Oils from salmon, trout, tuna, herring, sardine, mackerel, eggs and some chicken contain omega-3 fatty acids that are needed to build brain tissue. Intake of omega-3 fatty acids during pregnancy may provide nutrition for proper brain and retina development of the fetus. However, fish absorb methylmercury from water as it passes over their gills and as they feed on aquatic organisms. Larger predator fish, such as swordfish and tuna, are exposed to higher levels of methylmercury from their prey.
In a new study, researchers assessed the potential relationships between prenatal mercury exposure and fish consumption with ADHD in children using hair mercury measures from 421 mothers and reports of fish consumption during pregnancy from 515 mothers. A teacher rating scale and other testing methods were used to identify ADHD-related behaviors in eight year-old children.

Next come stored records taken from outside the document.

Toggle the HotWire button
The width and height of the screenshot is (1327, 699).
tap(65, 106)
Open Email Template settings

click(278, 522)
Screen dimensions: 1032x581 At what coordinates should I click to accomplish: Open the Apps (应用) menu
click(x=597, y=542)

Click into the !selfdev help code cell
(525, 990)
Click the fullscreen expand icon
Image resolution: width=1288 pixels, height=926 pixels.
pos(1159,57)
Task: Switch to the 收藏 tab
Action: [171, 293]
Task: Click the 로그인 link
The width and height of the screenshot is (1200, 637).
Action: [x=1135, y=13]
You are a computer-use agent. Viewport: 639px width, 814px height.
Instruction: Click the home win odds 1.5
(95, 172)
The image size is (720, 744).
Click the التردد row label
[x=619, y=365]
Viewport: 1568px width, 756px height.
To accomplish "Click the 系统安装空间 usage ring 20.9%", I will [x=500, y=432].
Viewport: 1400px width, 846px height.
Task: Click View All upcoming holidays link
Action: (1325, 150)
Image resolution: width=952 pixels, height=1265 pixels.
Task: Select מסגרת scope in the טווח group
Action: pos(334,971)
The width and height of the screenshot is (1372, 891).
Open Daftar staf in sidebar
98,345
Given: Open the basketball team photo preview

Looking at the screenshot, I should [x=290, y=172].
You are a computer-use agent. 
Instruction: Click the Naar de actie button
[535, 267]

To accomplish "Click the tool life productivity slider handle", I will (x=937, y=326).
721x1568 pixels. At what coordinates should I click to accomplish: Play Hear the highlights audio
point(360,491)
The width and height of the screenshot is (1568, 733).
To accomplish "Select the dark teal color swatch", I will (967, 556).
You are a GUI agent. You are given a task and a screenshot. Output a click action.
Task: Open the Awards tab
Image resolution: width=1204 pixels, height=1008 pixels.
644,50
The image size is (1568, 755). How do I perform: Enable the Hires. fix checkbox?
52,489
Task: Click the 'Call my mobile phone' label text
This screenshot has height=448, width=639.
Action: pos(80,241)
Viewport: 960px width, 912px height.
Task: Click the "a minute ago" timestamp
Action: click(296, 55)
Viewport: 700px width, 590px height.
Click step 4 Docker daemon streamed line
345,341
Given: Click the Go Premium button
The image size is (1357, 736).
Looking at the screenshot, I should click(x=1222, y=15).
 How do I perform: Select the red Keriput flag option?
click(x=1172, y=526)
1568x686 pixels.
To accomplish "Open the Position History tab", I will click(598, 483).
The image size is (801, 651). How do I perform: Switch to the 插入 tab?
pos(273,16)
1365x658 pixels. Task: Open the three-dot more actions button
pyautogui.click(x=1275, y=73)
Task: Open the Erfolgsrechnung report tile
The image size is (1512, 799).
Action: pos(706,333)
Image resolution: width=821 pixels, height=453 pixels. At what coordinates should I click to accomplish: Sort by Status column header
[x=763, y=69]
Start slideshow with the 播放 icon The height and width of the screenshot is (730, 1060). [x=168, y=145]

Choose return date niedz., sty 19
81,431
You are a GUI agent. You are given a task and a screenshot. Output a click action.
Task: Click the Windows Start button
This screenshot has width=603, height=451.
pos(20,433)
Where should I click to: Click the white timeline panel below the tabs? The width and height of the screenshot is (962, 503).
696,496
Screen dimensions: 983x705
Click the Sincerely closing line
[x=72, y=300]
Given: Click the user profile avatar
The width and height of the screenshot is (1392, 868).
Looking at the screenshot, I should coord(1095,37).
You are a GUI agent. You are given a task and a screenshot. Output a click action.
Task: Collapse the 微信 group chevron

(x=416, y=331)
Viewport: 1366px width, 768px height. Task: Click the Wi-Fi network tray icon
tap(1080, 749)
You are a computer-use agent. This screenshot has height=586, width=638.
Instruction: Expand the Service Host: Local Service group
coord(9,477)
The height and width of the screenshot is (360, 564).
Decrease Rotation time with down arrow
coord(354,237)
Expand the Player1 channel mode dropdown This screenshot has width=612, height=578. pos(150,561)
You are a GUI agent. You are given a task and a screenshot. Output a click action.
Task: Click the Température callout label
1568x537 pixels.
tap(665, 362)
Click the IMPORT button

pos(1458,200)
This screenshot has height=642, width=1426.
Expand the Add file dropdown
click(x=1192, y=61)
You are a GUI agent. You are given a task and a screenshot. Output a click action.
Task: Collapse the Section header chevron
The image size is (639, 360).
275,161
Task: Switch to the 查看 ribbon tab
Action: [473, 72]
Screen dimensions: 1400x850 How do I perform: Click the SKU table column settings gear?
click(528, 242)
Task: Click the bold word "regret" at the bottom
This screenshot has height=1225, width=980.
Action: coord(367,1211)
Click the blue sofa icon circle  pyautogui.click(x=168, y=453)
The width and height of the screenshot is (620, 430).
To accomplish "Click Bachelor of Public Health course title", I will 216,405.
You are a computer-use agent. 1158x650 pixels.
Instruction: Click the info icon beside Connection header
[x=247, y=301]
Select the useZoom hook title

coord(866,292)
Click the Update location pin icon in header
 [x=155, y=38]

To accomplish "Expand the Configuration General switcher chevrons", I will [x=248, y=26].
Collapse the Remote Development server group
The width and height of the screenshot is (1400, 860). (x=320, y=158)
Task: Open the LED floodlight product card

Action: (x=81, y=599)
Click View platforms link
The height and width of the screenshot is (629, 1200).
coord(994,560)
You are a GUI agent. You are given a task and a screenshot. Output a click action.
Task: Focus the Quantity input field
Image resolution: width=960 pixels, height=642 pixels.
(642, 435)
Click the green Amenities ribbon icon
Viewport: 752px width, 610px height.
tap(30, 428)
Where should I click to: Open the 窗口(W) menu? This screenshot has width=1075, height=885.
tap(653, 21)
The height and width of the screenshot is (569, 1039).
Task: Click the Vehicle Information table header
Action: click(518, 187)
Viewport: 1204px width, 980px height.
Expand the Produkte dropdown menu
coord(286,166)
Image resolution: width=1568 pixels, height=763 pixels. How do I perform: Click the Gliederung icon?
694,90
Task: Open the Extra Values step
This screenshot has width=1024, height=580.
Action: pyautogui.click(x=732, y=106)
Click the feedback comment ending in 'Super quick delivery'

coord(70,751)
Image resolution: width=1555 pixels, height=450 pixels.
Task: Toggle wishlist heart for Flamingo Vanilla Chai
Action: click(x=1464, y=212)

The researchers found that mercury exposure was linked to inattentive and hyperactive behaviors in children. Maternal hair mercury levels of one microgram per gram or greater were associated with a 40 percent increased risk of inattentive behavior in children and a 70 percent increased risk of hyperactive behavior. Conversely, regular fish consumption was linked to a decreased risk for ADHD-related behavior.
The authors noted that these findings highlight the need to balance the potential benefits and risks of eating fish during pregnancy. Further research is warranted.